◆ **Task to carry out**
Repeat the entries exactly as they are written.

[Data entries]
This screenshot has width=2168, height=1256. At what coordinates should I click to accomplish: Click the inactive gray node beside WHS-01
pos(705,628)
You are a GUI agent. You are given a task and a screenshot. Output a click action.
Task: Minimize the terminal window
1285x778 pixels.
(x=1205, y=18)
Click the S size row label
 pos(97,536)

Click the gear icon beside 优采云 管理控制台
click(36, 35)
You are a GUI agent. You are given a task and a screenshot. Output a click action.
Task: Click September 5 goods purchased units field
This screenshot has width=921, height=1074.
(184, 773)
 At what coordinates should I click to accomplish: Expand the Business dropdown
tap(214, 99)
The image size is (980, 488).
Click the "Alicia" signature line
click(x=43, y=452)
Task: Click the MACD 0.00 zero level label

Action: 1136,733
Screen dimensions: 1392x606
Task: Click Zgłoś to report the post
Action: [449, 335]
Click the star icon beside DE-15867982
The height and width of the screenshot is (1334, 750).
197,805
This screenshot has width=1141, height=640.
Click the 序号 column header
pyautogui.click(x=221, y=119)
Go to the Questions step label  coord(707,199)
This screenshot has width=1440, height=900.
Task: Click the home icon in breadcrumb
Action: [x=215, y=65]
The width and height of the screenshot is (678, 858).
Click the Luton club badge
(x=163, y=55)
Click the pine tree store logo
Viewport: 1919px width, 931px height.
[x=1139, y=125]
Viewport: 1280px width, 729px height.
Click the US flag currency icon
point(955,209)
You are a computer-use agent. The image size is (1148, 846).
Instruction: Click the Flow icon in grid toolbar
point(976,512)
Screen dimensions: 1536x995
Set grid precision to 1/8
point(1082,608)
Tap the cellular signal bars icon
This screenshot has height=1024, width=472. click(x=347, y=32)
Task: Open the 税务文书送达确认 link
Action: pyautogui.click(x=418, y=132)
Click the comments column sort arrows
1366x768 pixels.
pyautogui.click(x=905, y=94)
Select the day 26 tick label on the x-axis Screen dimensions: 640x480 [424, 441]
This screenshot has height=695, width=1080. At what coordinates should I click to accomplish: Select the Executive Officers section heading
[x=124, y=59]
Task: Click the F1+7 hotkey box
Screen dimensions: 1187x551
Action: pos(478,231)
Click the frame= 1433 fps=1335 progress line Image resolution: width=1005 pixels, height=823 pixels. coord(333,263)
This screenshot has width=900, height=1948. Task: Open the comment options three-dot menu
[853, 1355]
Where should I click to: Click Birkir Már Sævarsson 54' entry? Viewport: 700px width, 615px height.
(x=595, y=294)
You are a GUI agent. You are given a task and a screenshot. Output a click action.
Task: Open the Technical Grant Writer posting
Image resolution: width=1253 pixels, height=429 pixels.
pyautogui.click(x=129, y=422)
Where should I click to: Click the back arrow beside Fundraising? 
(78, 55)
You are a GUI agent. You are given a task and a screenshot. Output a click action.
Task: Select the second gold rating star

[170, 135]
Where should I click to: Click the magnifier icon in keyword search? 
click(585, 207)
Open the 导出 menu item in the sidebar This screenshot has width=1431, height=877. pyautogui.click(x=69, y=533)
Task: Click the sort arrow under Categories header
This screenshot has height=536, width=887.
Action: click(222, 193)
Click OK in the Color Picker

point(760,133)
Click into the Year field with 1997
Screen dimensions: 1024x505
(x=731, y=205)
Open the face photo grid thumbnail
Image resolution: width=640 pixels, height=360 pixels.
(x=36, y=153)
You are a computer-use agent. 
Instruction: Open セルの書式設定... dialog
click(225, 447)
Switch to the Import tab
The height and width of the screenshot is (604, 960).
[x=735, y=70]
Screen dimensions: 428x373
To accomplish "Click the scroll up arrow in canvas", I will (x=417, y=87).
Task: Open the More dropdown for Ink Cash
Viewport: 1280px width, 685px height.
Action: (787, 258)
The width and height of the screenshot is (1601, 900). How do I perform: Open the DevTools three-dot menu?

◆ **Written answer**
This screenshot has width=2168, height=1256. At what coordinates should I click to accomplish: Click the inactive gray node beside WHS-01
pos(705,628)
You are a GUI agent. You are given a task and a screenshot. Output a click action.
Task: Minimize the terminal window
1285x778 pixels.
(x=1205, y=18)
Click the S size row label
 pos(97,536)

Click the gear icon beside 优采云 管理控制台
click(36, 35)
You are a GUI agent. You are given a task and a screenshot. Output a click action.
Task: Click September 5 goods purchased units field
This screenshot has width=921, height=1074.
(184, 773)
 At what coordinates should I click to accomplish: Expand the Business dropdown
tap(214, 99)
The image size is (980, 488).
Click the "Alicia" signature line
click(x=43, y=452)
Task: Click the MACD 0.00 zero level label

Action: 1136,733
Screen dimensions: 1392x606
Task: Click Zgłoś to report the post
Action: [449, 335]
Click the star icon beside DE-15867982
The height and width of the screenshot is (1334, 750).
197,805
This screenshot has width=1141, height=640.
Click the 序号 column header
pyautogui.click(x=221, y=119)
Go to the Questions step label  coord(707,199)
This screenshot has width=1440, height=900.
Task: Click the home icon in breadcrumb
Action: [x=215, y=65]
The width and height of the screenshot is (678, 858).
Click the Luton club badge
(x=163, y=55)
Click the pine tree store logo
Viewport: 1919px width, 931px height.
[x=1139, y=125]
Viewport: 1280px width, 729px height.
Click the US flag currency icon
point(955,209)
You are a computer-use agent. The image size is (1148, 846).
Instruction: Click the Flow icon in grid toolbar
point(976,512)
Screen dimensions: 1536x995
Set grid precision to 1/8
point(1082,608)
Tap the cellular signal bars icon
This screenshot has height=1024, width=472. click(x=347, y=32)
Task: Open the 税务文书送达确认 link
Action: pyautogui.click(x=418, y=132)
Click the comments column sort arrows
1366x768 pixels.
pyautogui.click(x=905, y=94)
Select the day 26 tick label on the x-axis Screen dimensions: 640x480 [424, 441]
This screenshot has height=695, width=1080. At what coordinates should I click to accomplish: Select the Executive Officers section heading
[x=124, y=59]
Task: Click the F1+7 hotkey box
Screen dimensions: 1187x551
Action: pos(478,231)
Click the frame= 1433 fps=1335 progress line Image resolution: width=1005 pixels, height=823 pixels. coord(333,263)
This screenshot has width=900, height=1948. Task: Open the comment options three-dot menu
[853, 1355]
Where should I click to: Click Birkir Már Sævarsson 54' entry? Viewport: 700px width, 615px height.
(x=595, y=294)
You are a GUI agent. You are given a task and a screenshot. Output a click action.
Task: Open the Technical Grant Writer posting
Image resolution: width=1253 pixels, height=429 pixels.
pyautogui.click(x=129, y=422)
Where should I click to: Click the back arrow beside Fundraising? 
(78, 55)
You are a GUI agent. You are given a task and a screenshot. Output a click action.
Task: Select the second gold rating star

[170, 135]
Where should I click to: Click the magnifier icon in keyword search? 
click(585, 207)
Open the 导出 menu item in the sidebar This screenshot has width=1431, height=877. pyautogui.click(x=69, y=533)
Task: Click the sort arrow under Categories header
This screenshot has height=536, width=887.
Action: click(222, 193)
Click OK in the Color Picker

point(760,133)
Click into the Year field with 1997
Screen dimensions: 1024x505
(x=731, y=205)
Open the face photo grid thumbnail
Image resolution: width=640 pixels, height=360 pixels.
(x=36, y=153)
You are a computer-use agent. 
Instruction: Open セルの書式設定... dialog
click(225, 447)
Switch to the Import tab
The height and width of the screenshot is (604, 960).
[x=735, y=70]
Screen dimensions: 428x373
To accomplish "Click the scroll up arrow in canvas", I will (x=417, y=87).
Task: Open the More dropdown for Ink Cash
Viewport: 1280px width, 685px height.
Action: (787, 258)
The width and height of the screenshot is (1601, 900). How do I perform: Open the DevTools three-dot menu?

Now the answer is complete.